• Sonuç bulunamadı

2.6. Minyatür Nedir?

2.6.1. Türk Minyatür Sanatının Tarihçesi

Minyatür sanatı, Asya kökenlidir. Türk resim sanatının bir türüdür. Türk toplumları tarafından tarihi varlık alanına çıkarılmıştır. Zaman içerisinde Türk İslam toplumlarını, İran ve Mezopotamya bölgelerini etkilemiştir. İran, Arap, Hint kültür çevrelerinde yaygınlaşmış, değişik üslup özelliklerine sahip olmuşlardır. Osmanlı İmparatorluğunun ilk üç yüz yılı içinde en gelişmiş bir düzeye ulaşmıştır (Minyatür ve Gravürlerle Osmanlı İmparatorluğu, 1999, s. 12).

“Türk süsleme sanatı Türklerin Orta Asya‟da varlık gösterdikleri dönemlerle birlikte gelişme göstermiştir” (Alp, 2009, s. 22)

İlk örnekleri İ.Ö 2. yüzyıldaki Mısır papirüsleri üzerinde görülür. Bizans, Süryani ve Kopt sanatlarında önemli bir yer tutar. Batıda, 8. yüzyılın sonunda Charlemagne‟ın (Şarlman) sarayında gelişme göstermiş ve daha sonra zaman zaman yaygınlaştığı dönemler olmuştur. Doğu minyatürün kökeni Orta Asya‟ya, Turfan bölgesinde bulunan Uygur duvar resimlerine (8. yüzyıl) uzanır. Oradan Selçuklulara geçen minyatür sanatı, 15. yüzyılda Herat, Şiraz, Tebriz gibi merkezlerde gelişmiştir. Aynı yüzyılda, II. Mehmet (Fatih) döneminde başlayarak Osmanlı minyatürü de gelişim çizgisi izledi. Ve II. Mehmet döneminde sarayda çalışan yabancı ressamların da bunda etkisi oldu (Milliyet Sanat Ansiklopedisi, 1991, s. 195).

“Eski Türklerin minyatür sanatına ilişkin en başarılı örnekleri Uygurlar tarafından verilmiştir” (Aslanapa, 1963, s. 126).

“İslamiyet‟ten önce Orta Asya‟da Uygurların üstün bir seviyeye çıkardıkları resim ve minyatür sanatı, İslamiyet‟ten sonra da çeşitli yollarla Anadolu‟ya intikal etmiştir” (Bektaşoğlu, 2008, s. 48).

İran, Mezopotamya ve Anadolu‟da, XI. yüzyılın ikinci yarısına kadar 1258 Moğol istilasına kadar İslam dünyasının hakimi Selçuklu Türkleriydi. Nitekim Bağdat‟ta ilk İslam minyatür mektebini açanlar, Selçuklu Türkleri olmuştur. Bu yüzden “Selçuklu çığırı” şeklinde tarif edebileceğimiz bu mektebin minyatürleri, Selçuklu sultan ve emirlerinin katip ve nakkaşları olan Uygurlu Türkler tarafından geliştirilmiştir (Binark‟tan aktaran Bektaşoğlu, 2008).

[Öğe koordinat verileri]

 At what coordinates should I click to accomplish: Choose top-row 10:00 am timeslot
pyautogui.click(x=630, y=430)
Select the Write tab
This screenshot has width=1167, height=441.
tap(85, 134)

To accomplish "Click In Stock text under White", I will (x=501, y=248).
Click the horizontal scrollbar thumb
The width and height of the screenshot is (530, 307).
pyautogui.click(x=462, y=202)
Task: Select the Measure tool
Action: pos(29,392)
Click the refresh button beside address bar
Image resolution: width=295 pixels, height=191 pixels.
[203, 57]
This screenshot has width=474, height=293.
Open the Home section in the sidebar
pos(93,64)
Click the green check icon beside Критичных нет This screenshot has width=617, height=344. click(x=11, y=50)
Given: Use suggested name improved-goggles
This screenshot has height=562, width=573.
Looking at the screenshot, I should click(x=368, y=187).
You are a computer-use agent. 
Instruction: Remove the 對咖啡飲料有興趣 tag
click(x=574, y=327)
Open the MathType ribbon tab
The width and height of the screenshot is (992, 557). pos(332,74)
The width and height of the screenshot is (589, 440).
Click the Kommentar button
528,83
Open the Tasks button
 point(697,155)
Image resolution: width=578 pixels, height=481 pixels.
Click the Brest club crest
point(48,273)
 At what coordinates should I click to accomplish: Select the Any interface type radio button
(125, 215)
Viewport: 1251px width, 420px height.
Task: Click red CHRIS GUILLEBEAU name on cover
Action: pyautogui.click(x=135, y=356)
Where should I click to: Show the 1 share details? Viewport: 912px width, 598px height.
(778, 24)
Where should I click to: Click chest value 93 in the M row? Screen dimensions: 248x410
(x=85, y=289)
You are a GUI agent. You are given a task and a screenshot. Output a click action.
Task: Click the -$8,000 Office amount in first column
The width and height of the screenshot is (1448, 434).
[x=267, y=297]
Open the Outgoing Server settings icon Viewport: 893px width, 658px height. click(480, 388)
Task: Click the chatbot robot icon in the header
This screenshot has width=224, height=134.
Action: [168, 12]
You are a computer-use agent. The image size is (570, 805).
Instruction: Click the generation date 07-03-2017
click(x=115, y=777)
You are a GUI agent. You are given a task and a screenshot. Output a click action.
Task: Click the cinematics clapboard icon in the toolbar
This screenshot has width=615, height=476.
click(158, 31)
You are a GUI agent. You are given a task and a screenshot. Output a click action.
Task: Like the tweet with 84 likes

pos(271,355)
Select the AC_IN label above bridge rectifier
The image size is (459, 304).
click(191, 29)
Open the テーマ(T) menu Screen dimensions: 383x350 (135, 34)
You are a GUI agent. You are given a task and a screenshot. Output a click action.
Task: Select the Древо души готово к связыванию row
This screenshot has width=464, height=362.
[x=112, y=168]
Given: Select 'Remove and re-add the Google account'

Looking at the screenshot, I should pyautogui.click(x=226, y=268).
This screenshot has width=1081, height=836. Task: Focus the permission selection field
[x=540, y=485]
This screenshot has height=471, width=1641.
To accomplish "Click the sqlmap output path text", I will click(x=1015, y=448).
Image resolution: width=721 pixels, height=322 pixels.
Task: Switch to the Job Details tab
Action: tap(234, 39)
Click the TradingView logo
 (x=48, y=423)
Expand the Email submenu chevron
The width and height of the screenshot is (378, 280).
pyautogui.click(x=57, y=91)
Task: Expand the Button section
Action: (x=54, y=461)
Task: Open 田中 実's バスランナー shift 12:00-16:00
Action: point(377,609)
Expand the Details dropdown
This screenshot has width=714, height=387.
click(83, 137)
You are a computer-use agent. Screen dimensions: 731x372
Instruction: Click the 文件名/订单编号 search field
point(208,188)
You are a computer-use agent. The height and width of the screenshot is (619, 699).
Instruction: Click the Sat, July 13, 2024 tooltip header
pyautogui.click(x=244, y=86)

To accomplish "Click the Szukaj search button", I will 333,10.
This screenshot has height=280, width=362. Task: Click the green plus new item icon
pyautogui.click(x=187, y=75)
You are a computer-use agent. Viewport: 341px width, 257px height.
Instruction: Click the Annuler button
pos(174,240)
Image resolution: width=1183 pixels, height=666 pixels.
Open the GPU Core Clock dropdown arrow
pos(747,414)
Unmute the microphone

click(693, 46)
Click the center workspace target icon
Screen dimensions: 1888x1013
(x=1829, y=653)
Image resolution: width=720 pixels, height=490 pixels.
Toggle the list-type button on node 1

Yapılacak işlemler
1. Minyatür sanatının tarihçesini anlatan metinde, minyatür sanatının 15. yüzyılda geliştiği söylenen merkezleri sıralayın.
2. Verilen satırlarda "Image resolution: width=720" ifadesini içeren satırdan satırların sonuna kadar uzanan bölümü, "No" ve "Satır" sütunlarından oluşan bir Markdown tablosuna dönüştürün. Boş satırları tabloya almayın.
Metin ile satırlar birbirinden bağımsızdır.

Tam çözümler
1. Herat, Şiraz, Tebriz

2.
| No | Satır |
|---|---|
| 1 | Image resolution: width=720 pixels, height=490 pixels. |
| 2 | Toggle the list-type button on node 1 |